Selected extract:
# # # # # # #
In a biogas plant currently being erected at Neurath we are testing a technology right now which is designed to benefit the reliable operation of wind power systems in the future: we are collecting a lot of data of the system by means of sensors on an ongoing basis and provide them for evaluation via a link to the Cloud. Since the biogas plant is not very complex, only several hundred different measured values arise, which is perfect for a development project. In wind power systems, however, some 3,000 values are collected. Such a system is designed to help identify damage early on or even prevent it entirely in the future through the automated analysis of data on pressure, temperature, vibrations and a lot more.
Hydroelectric power. The main benefit of hydroelectric power is that it can be used to generate electricity largely irrespective of time of day or weather conditions. innogy operates run-of-river and pumped-storage power plants with a combined capacity of some 500 megawatts. These plants harness the energy of flowing rivers and work around the clock very reliably. We have over 77 turbines at almost 30 sites in Germany alone, for example, at the Moselle, Ruhr and Saar rivers. We operate 21 of such power plants in the UK. We also operate hydroelectric power plants in France, Spain, Portugal and Switzerland.
# # # # # # #
Information shown:
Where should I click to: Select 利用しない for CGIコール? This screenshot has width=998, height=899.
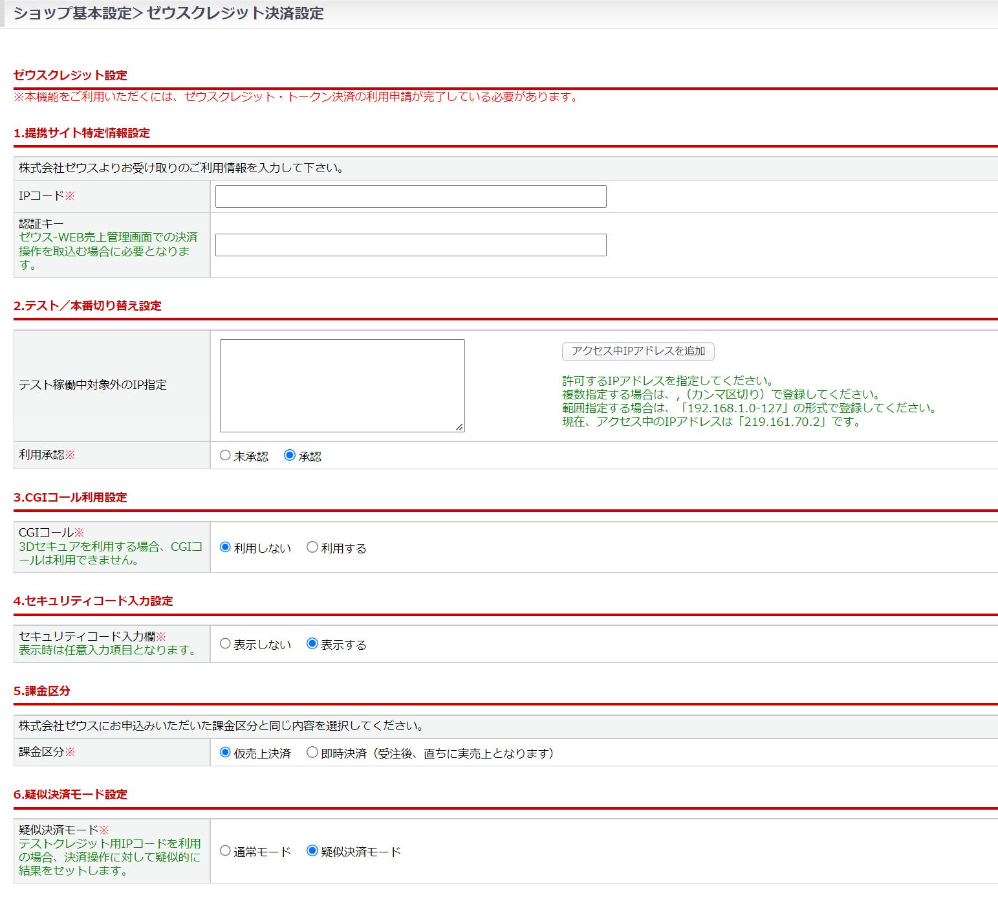coord(226,548)
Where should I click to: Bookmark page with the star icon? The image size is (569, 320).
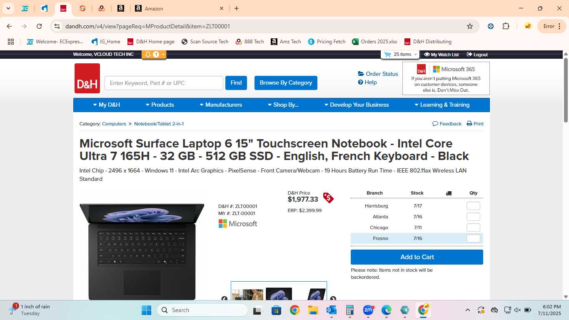coord(470,26)
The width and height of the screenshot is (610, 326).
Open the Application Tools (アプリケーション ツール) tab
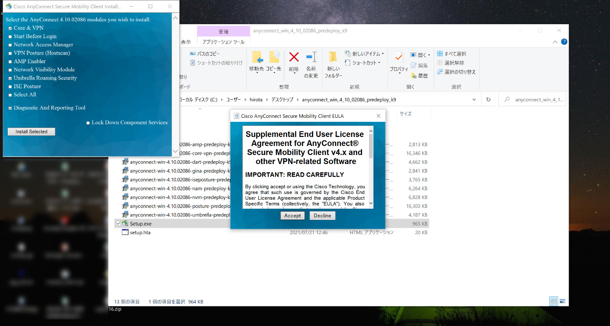(x=223, y=42)
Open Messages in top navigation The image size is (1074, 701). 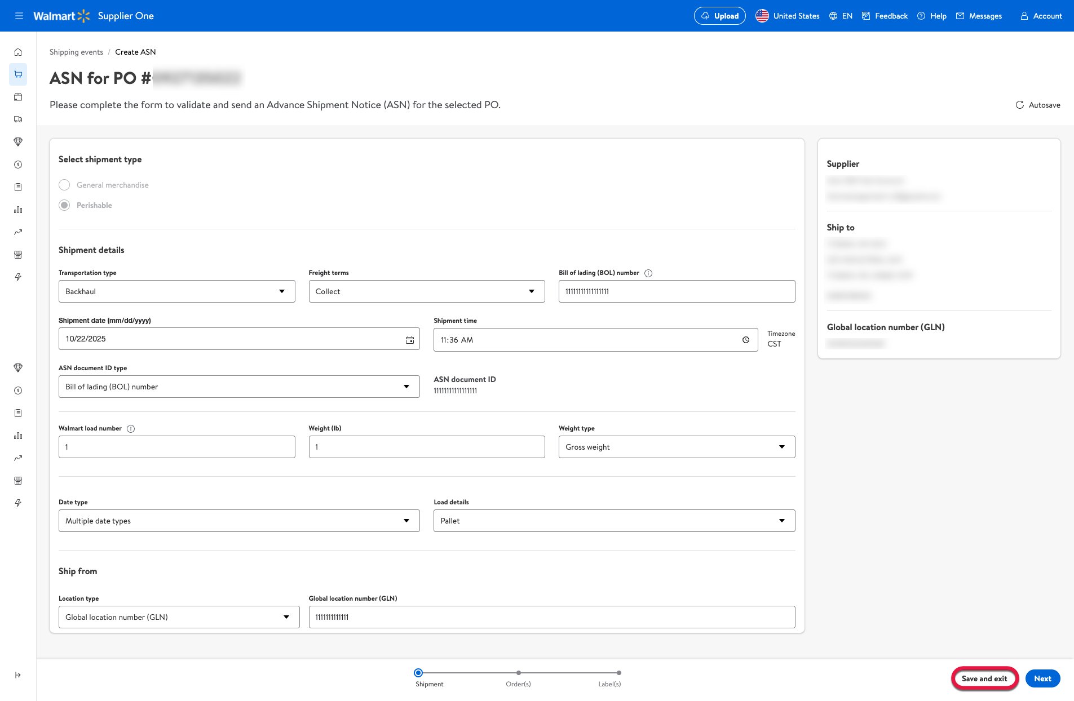979,16
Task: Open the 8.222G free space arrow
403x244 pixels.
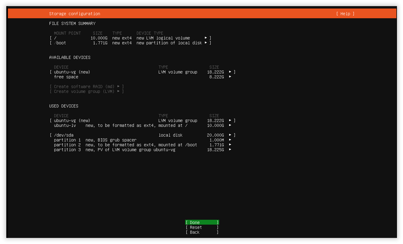Action: [x=230, y=77]
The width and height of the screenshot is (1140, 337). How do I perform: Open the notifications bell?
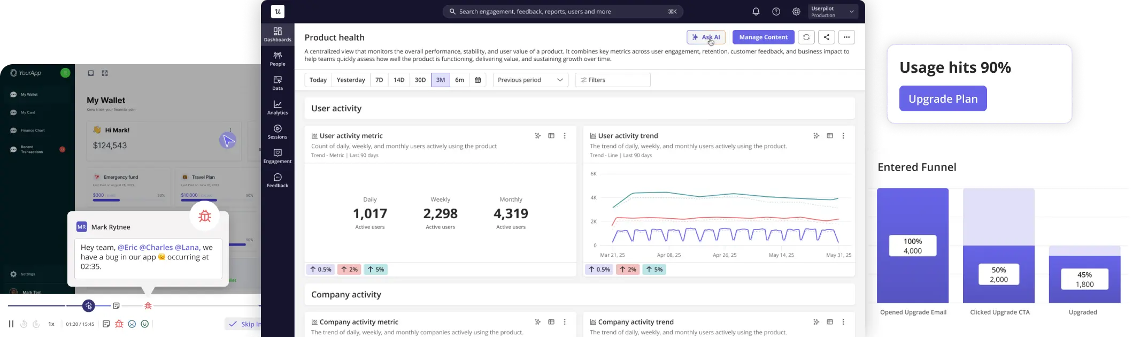[x=756, y=12]
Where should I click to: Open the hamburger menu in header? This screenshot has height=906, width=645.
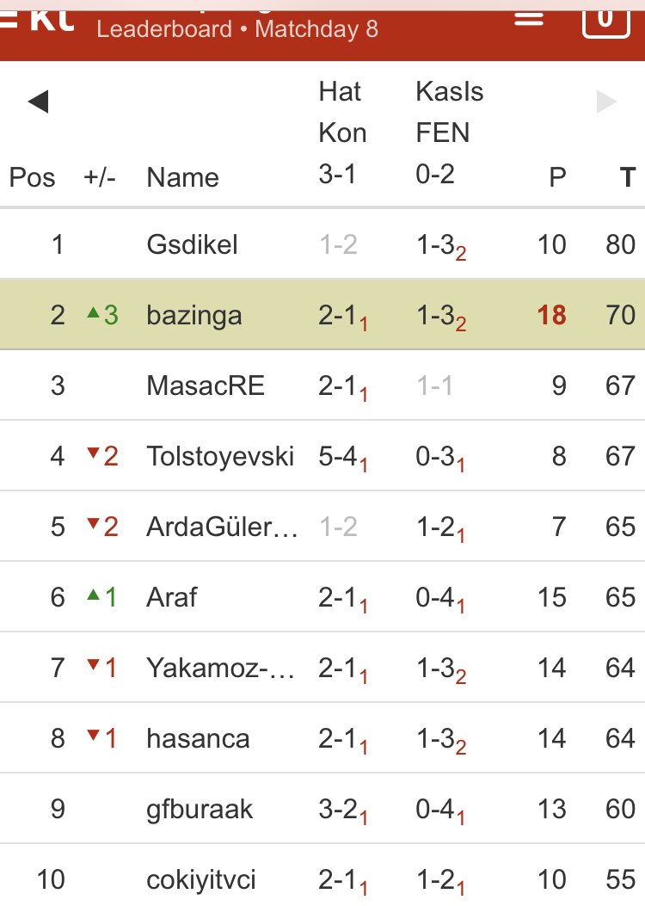click(x=529, y=19)
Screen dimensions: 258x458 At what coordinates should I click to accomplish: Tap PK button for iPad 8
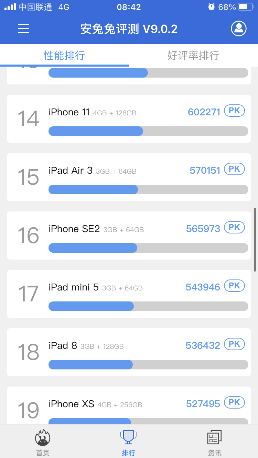(x=234, y=344)
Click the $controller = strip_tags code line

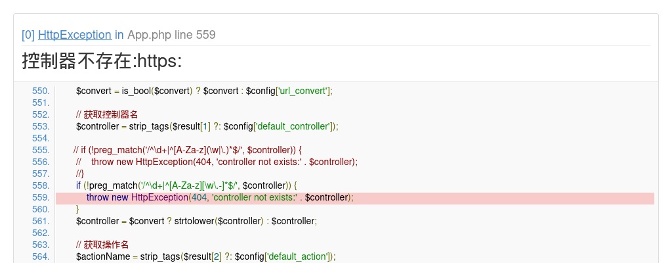[x=207, y=126]
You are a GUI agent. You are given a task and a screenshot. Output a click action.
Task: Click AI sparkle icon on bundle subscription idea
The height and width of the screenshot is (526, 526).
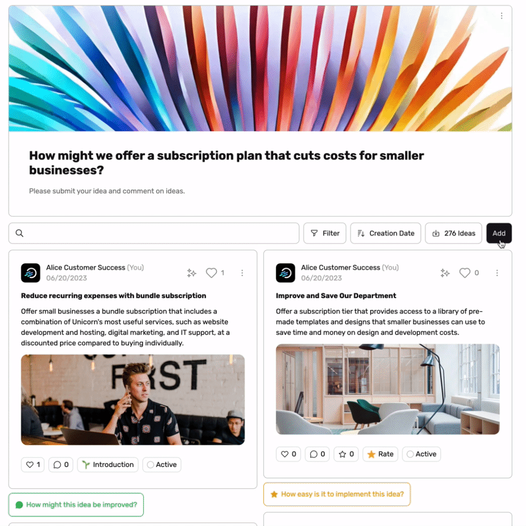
# # # # # # #
Exercises to complete:
A. Please write out the part of the passage on biogas and hydroelectric power above, starting at "In a biogas" and ending at "a lot more.".
B. From the passage on biogas and hydroelectric power, list every country named as a place where hydroelectric power plants are operated.
C. Continue the passage on biogas and hydroelectric power from the point where it ends.

Final answers:
A.
In a biogas plant currently being erected at Neurath we are testing a technology right now which is designed to benefit the reliable operation of wind power systems in the future: we are collecting a lot of data of the system by means of sensors on an ongoing basis and provide them for evaluation via a link to the Cloud. Since the biogas plant is not very complex, only several hundred different measured values arise, which is perfect for a development project. In wind power systems, however, some 3,000 values are collected. Such a system is designed to help identify damage early on or even prevent it entirely in the future through the automated analysis of data on pressure, temperature, vibrations and a lot more.

B.
Germany
UK
France
Spain
Portugal
Switzerland

C.
Hydroelectric power plants can be an obstacle for fish. They may be caught in the turbines especially when migrating downstream. Together with scientists of RWTH Aachen University we are therefore investigating how they can migrate without any risk.
Hydroelectric power plants are always equipped with intake screens. Their grating structures protect turbines from flotsam. It would be technically very complicated and expensive to reduce the spacing of the rods to such an extent that the fish would not be able to pass through. In the OVeR project we are therefore investigating if the intake screens can be designed in such a way that they guide the fish, which detect the barriers by means of a remote tactile sense, towards specific downstream ladder installations. In a laboratory-scale water channel of RWTH Aachen University we are testing various screen types with different fish species. This is intended to safely guide the animals past the screen and the dangerous area through a bypass.